No, no, it wasn’t a premiere. In the festival world, you have very, very strict premiere rules. You guard your premiere with your life. There are certain festivals you definitely want to premiere at. Once you premiere, you cannot apply or be accepted to a lot of really top tier festivals.
How far were you into it when you got the funding?
Oh it was so interesting. I started a conversation with some friends of mine at Starbucks, at Frankford and Preston – my Starbucks. We were talking about politics and whatever, ex-patriot France style, and we started talking about what became the topic of the movie. My idea at the time was just to make a down and dirty, microbudget, like for a thousand dollars, with my friends, totally improved, movie. So I started making note cards based on scene ideas.
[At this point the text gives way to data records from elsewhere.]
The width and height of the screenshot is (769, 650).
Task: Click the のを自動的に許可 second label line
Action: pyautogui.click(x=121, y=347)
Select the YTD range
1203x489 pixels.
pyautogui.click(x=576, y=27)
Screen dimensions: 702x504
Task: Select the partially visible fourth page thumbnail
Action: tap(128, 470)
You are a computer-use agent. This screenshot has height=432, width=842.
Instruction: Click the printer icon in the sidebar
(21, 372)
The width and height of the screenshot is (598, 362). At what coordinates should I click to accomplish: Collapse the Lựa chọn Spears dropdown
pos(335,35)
I didn’t even have a story, I just knew what certain scenes would be about and I knew the topic of the film. I had probably seven to 11 note cards finished when I got funding up in Park City, Utah, where they have Sundance and Slamdance. In a hot tub, of all places, where the T had fallen off of the sign, making it the ho tub. So we got funding in early December [2007], and when I got back to Texas in early January, in three weeks I’d written the script.
It’s based on experiences that I’ve had and that people I know have had in the realm of interracial dating. I watch a lot of movies about interracial dating, and I’m always disappointed in them. On television especially, they depict reverse racism. If we’re talking about black and white people for example, it’s the black people that are being racist and the white people are so open-minded.
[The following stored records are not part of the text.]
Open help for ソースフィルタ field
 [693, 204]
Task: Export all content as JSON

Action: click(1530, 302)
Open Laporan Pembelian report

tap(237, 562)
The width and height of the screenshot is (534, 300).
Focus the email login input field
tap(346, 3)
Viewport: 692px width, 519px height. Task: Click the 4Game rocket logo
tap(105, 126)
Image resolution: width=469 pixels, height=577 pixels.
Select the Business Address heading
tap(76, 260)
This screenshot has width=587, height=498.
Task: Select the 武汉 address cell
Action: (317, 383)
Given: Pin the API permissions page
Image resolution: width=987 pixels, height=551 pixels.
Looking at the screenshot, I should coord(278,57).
Disowning Claire Trailer from ac abbott on Vimeo.
In those movies, it’s always, “This girl fell in love with a guy that happened to be black.” What if that’s not the case? What if you knew in advance because that person has a preference? It’s the idea of having a preference in dating – a racial preference – and is that OK? Is that not OK? What are the politics of preference? And what do people really talk about behind closed doors?
You see preference every day, and it’s something people can talk about, but for some reason it’s not OK to talk about in movies. I wanted to talk about that and how it complicates your lifestyle choices, like your relationships with your friends and family. What do they make of your preference, especially if they’re not really OK with it?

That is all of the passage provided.